When the question looks like a factoid:
- Ask (once) if the user wants just the verified answer or a full deep-research report.
- If the user doesn’t specify, default to Factoid / Verification Mode and keep it short + source-backed.
DO NOT expose:
- Raw tool outputs
- Deduplication counts
- Search round details
- Database-by-database results
The report is the deliverable.

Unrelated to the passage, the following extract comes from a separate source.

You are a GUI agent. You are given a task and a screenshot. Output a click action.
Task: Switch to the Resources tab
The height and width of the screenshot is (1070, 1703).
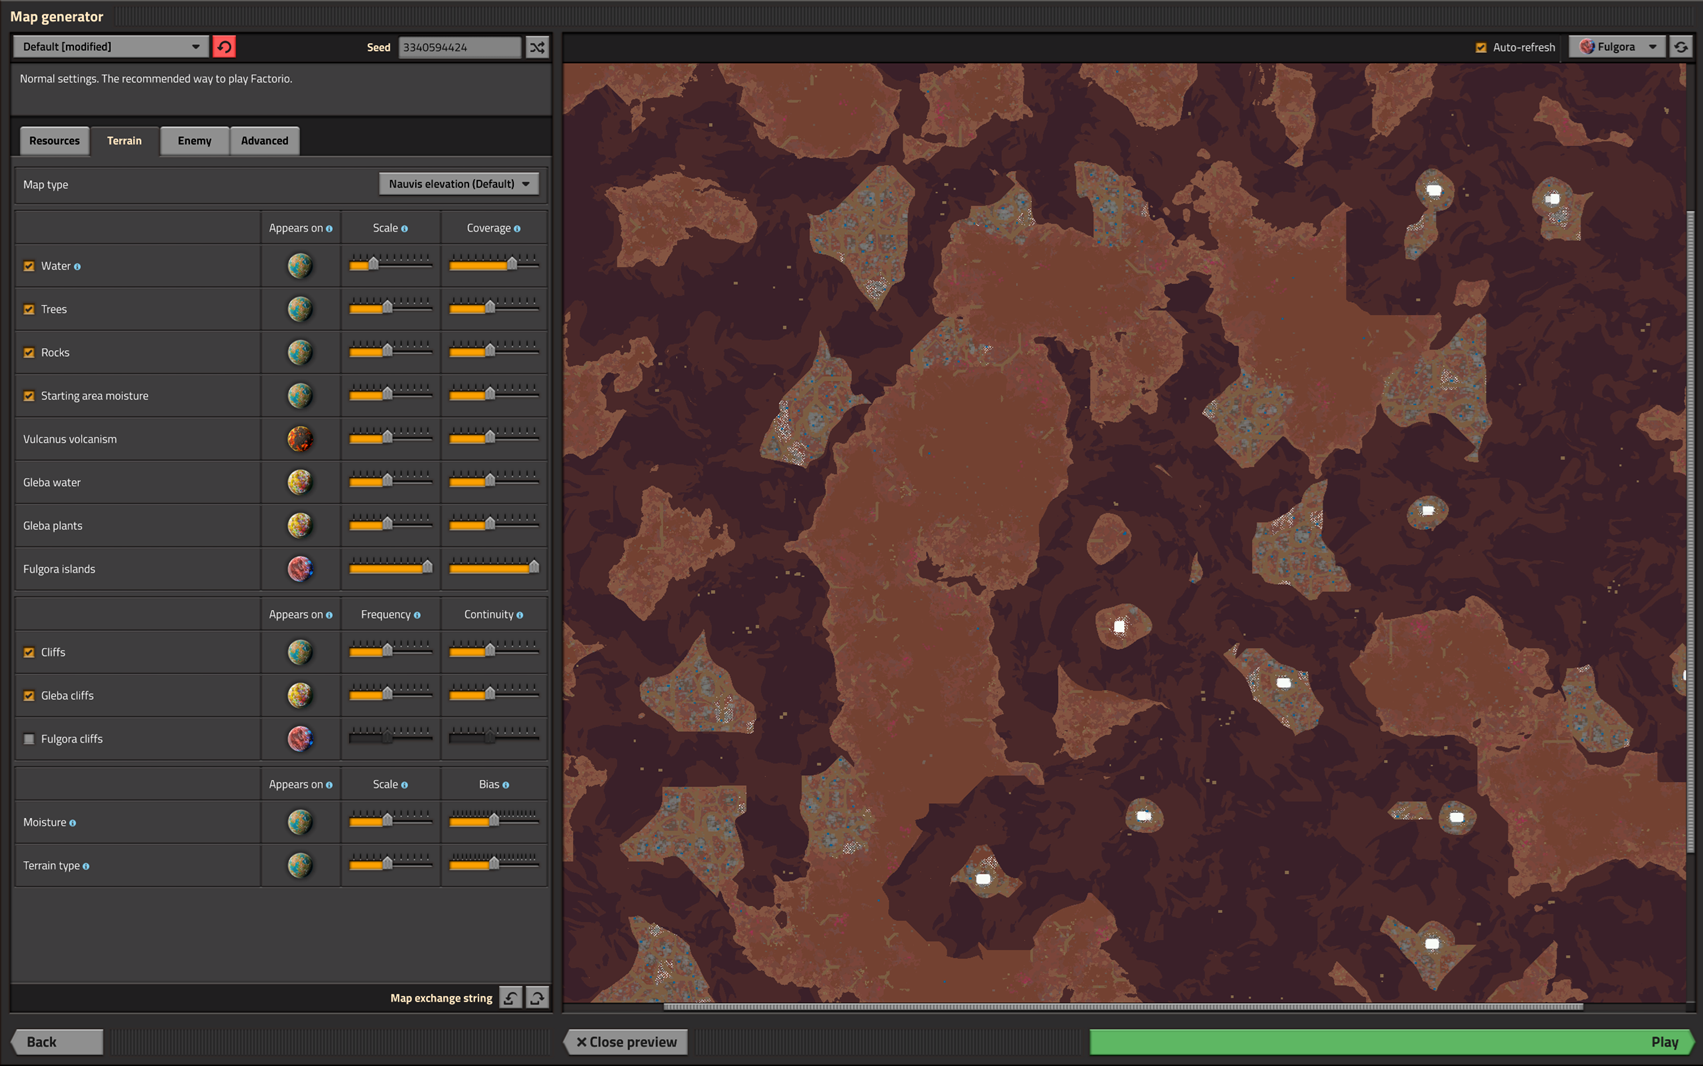pyautogui.click(x=55, y=141)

Methodology stays internal.
Summary
This skill produces comprehensive, evidence-graded research reports that:
- Start with disambiguation to prevent naming collisions and missing details
- Use annotation tools to fill gaps when literature is sparse
- Grade all evidence to separate signal from noise
- Require completeness even if stating "limited evidence"
- Synthesize into biological models with testable hypotheses
- Separate narrative from bibliography for scalability
- Keep methodology internal unless explicitly requested
The result is a detailed, actionable research report that reads like an expert synthesis, not a search log.